Postman wrote twenty (!) books on education. Their titles, e.g. Teaching as a Subversive Activity (1969), Teaching as a Conserving Activity (1979), The Disappearance of Childhood (1982), Amusing Ourselves to Death (1985), Technopoly: The Surrender of Culture to Technology (1992), The End of Education (1993), give a sense of his breadth and depth.

In the 1960s, as part of the Black Power movement in Detroit , I was deeply  involved in the movement for Community Control of schools. Then in 1969 I read Postman’s first book Teaching as a Subversive Activity (written with Charles Weingartner) and learned from it that our challenge in this period is not just to change the color of those in control of schools but to redefine education and the role of schools.

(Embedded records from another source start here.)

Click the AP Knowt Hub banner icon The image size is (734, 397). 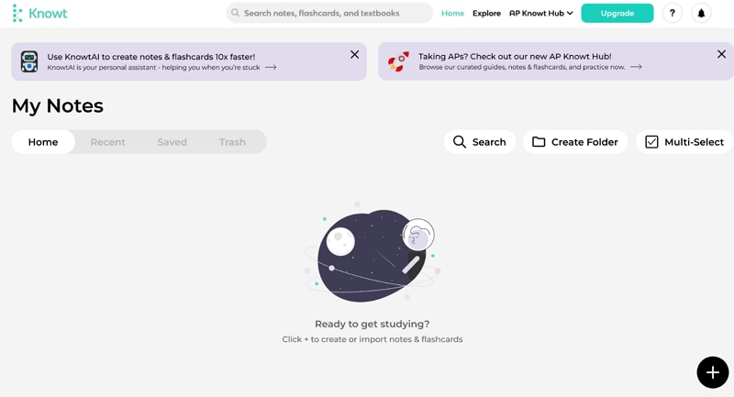tap(398, 61)
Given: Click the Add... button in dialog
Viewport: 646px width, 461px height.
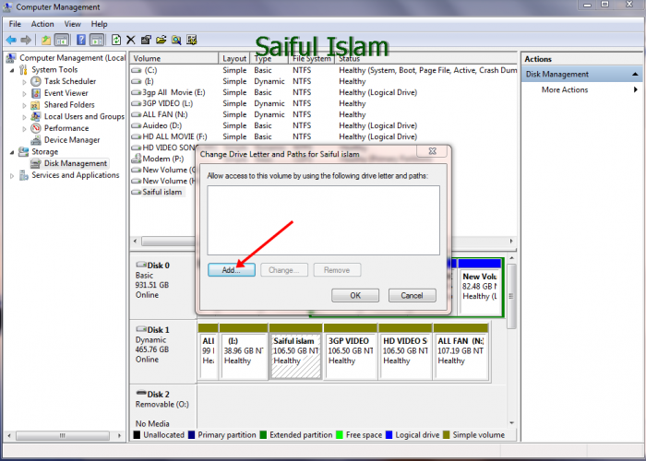Looking at the screenshot, I should (x=231, y=270).
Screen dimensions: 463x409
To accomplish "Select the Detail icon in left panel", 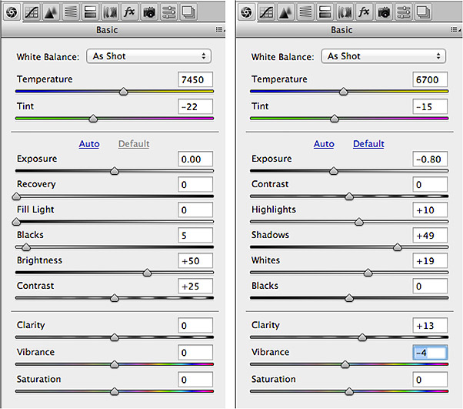I will (52, 12).
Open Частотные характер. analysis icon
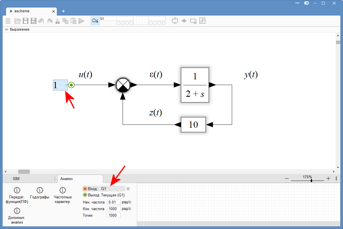 [x=63, y=190]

Redefining the Value of School is the subtitle of The End of Education. Postman redefines the purpose of schools by explaining that in the 19th century U. S. public schools and education were valued primarily for promoting civic participation and citizenship. Before the 20th century rise of mass production and large corporations, the idea that getting a job was the main purpose of education, or viewing schools in terms of dollars and cents as Bobb does, would have been inconceivable.

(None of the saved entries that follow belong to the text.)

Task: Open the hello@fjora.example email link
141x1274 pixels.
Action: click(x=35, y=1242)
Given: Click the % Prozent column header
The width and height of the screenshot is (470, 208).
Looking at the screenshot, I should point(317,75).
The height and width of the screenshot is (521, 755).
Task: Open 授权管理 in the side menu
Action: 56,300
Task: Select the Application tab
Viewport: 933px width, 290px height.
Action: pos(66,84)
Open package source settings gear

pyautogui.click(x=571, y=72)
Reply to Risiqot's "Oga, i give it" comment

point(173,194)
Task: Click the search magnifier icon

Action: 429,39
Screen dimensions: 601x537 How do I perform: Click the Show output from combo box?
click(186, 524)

In The End of Education Postman names the five stories our children need to learn to become responsible citizens:

We are the crew and stewards of Spaceship Earth.

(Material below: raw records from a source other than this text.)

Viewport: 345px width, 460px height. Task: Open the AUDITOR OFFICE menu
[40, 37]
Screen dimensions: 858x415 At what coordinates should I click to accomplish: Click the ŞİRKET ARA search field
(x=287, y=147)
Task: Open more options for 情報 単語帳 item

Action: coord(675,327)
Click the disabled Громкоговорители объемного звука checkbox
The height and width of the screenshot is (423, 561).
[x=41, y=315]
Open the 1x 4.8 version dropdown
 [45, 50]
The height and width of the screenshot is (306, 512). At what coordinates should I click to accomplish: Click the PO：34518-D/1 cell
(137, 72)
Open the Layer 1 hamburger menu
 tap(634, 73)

It is human nature to make mistakes and to correct them.

Since our country is far from perfect, our responsibility is to keep struggling to make it into one that we will all be proud to call our own.

Our country is multicultural; diversity is our strength.

We know reality through the words we use, through language.

For each of these stories there is a practical school activity:

Children need to be involved in solving neighborhood and city problems as part of the school curriculum.

We should get rid of textbooks which purport to be The Truth.

We should study, appreciate and support the never-ending human rights struggle of workers, women, blacks, other people of color, and of all Americans, which is at the heart of U.S. history.

We need multicultural, not segregated, schools.

We honor language and reality by asking questions, using metaphors and learning to use words appropriately.

The high-handed efforts of Bing, Bobb and non-profit corporations to downsize Detroit by demolishing neighborhood schools have created the opportunity for we, the people of Detroit, to revisit and redefine the “why” of schools. In the process we will be creating a new 21st century democracy that connects the generations, is more participatory, grounded in neighborhoods and community, and can be practiced not only on Election Day but year-round.

It is an idea whose time has come. We must seize the time.

To further explore this historic opportunity, I recommend reading and discussing Jimmy Boggs 1976 speech, “The Next Development in Education.”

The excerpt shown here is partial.